[Input records]:
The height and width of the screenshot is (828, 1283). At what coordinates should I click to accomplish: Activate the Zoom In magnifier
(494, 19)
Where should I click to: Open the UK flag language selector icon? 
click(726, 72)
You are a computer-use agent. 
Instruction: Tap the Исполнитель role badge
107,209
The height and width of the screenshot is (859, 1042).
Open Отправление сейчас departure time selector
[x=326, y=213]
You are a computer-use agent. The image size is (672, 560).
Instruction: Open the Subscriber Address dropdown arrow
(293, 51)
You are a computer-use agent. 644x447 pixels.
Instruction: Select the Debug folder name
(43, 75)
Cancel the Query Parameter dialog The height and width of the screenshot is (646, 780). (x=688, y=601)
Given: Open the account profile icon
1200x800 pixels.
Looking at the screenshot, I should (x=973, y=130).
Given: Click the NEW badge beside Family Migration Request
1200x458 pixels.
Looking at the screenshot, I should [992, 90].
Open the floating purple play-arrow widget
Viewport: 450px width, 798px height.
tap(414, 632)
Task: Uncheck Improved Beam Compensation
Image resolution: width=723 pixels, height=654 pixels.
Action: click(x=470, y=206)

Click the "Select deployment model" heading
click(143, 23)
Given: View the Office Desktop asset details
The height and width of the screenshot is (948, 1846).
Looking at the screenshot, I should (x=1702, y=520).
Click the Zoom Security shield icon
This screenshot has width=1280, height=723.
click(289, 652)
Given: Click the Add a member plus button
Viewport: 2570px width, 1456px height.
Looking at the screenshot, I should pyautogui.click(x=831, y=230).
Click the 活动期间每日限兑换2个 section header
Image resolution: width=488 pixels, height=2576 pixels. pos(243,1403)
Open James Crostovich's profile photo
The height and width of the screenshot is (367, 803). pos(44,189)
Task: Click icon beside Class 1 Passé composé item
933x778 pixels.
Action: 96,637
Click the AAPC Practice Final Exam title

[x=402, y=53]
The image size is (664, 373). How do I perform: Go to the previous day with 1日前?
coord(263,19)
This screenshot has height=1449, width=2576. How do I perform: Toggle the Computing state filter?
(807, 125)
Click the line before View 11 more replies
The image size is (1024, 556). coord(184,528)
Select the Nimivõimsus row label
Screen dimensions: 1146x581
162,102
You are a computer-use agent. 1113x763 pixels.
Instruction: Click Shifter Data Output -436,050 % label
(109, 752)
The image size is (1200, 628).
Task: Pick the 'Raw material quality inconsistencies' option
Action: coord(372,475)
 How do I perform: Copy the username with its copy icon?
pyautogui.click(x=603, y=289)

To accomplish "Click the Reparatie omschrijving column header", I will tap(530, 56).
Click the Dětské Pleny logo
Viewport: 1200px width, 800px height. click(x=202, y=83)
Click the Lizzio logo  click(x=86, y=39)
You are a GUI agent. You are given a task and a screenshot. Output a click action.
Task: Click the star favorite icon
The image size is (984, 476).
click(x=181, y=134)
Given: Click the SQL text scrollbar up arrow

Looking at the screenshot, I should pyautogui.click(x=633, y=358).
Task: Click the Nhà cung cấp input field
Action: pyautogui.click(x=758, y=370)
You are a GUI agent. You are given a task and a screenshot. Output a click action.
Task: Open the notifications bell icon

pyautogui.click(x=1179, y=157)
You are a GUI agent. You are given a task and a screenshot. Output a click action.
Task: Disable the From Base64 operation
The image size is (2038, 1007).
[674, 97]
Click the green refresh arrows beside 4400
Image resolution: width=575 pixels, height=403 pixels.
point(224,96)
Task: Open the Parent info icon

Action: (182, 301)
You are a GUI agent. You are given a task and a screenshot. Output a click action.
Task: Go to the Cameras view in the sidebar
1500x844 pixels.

[Your objective]:
Please give the material above once more, unchanged.

[Written response]:
The height and width of the screenshot is (828, 1283). At what coordinates should I click to accomplish: Activate the Zoom In magnifier
(494, 19)
Where should I click to: Open the UK flag language selector icon? 
click(726, 72)
You are a computer-use agent. 
Instruction: Tap the Исполнитель role badge
107,209
The height and width of the screenshot is (859, 1042).
Open Отправление сейчас departure time selector
[x=326, y=213]
You are a computer-use agent. The image size is (672, 560).
Instruction: Open the Subscriber Address dropdown arrow
(293, 51)
You are a computer-use agent. 644x447 pixels.
Instruction: Select the Debug folder name
(43, 75)
Cancel the Query Parameter dialog The height and width of the screenshot is (646, 780). (x=688, y=601)
Given: Open the account profile icon
1200x800 pixels.
Looking at the screenshot, I should (x=973, y=130).
Given: Click the NEW badge beside Family Migration Request
1200x458 pixels.
Looking at the screenshot, I should [992, 90].
Open the floating purple play-arrow widget
Viewport: 450px width, 798px height.
tap(414, 632)
Task: Uncheck Improved Beam Compensation
Image resolution: width=723 pixels, height=654 pixels.
Action: click(x=470, y=206)

Click the "Select deployment model" heading
click(143, 23)
Given: View the Office Desktop asset details
The height and width of the screenshot is (948, 1846).
Looking at the screenshot, I should (x=1702, y=520).
Click the Zoom Security shield icon
This screenshot has width=1280, height=723.
click(289, 652)
Given: Click the Add a member plus button
Viewport: 2570px width, 1456px height.
Looking at the screenshot, I should pyautogui.click(x=831, y=230).
Click the 活动期间每日限兑换2个 section header
Image resolution: width=488 pixels, height=2576 pixels. pos(243,1403)
Open James Crostovich's profile photo
The height and width of the screenshot is (367, 803). pos(44,189)
Task: Click icon beside Class 1 Passé composé item
933x778 pixels.
Action: 96,637
Click the AAPC Practice Final Exam title

[x=402, y=53]
The image size is (664, 373). How do I perform: Go to the previous day with 1日前?
coord(263,19)
This screenshot has height=1449, width=2576. How do I perform: Toggle the Computing state filter?
(807, 125)
Click the line before View 11 more replies
The image size is (1024, 556). coord(184,528)
Select the Nimivõimsus row label
Screen dimensions: 1146x581
162,102
You are a computer-use agent. 1113x763 pixels.
Instruction: Click Shifter Data Output -436,050 % label
(109, 752)
The image size is (1200, 628).
Task: Pick the 'Raw material quality inconsistencies' option
Action: coord(372,475)
 How do I perform: Copy the username with its copy icon?
pyautogui.click(x=603, y=289)

To accomplish "Click the Reparatie omschrijving column header", I will tap(530, 56).
Click the Dětské Pleny logo
Viewport: 1200px width, 800px height. click(x=202, y=83)
Click the Lizzio logo  click(x=86, y=39)
You are a GUI agent. You are given a task and a screenshot. Output a click action.
Task: Click the star favorite icon
The image size is (984, 476).
click(x=181, y=134)
Given: Click the SQL text scrollbar up arrow

Looking at the screenshot, I should pyautogui.click(x=633, y=358).
Task: Click the Nhà cung cấp input field
Action: pyautogui.click(x=758, y=370)
You are a GUI agent. You are given a task and a screenshot. Output a click action.
Task: Open the notifications bell icon

pyautogui.click(x=1179, y=157)
You are a GUI agent. You are given a task and a screenshot. Output a click action.
Task: Disable the From Base64 operation
The image size is (2038, 1007).
[674, 97]
Click the green refresh arrows beside 4400
Image resolution: width=575 pixels, height=403 pixels.
point(224,96)
Task: Open the Parent info icon

Action: (182, 301)
You are a GUI agent. You are given a task and a screenshot. Output a click action.
Task: Go to the Cameras view in the sidebar
1500x844 pixels.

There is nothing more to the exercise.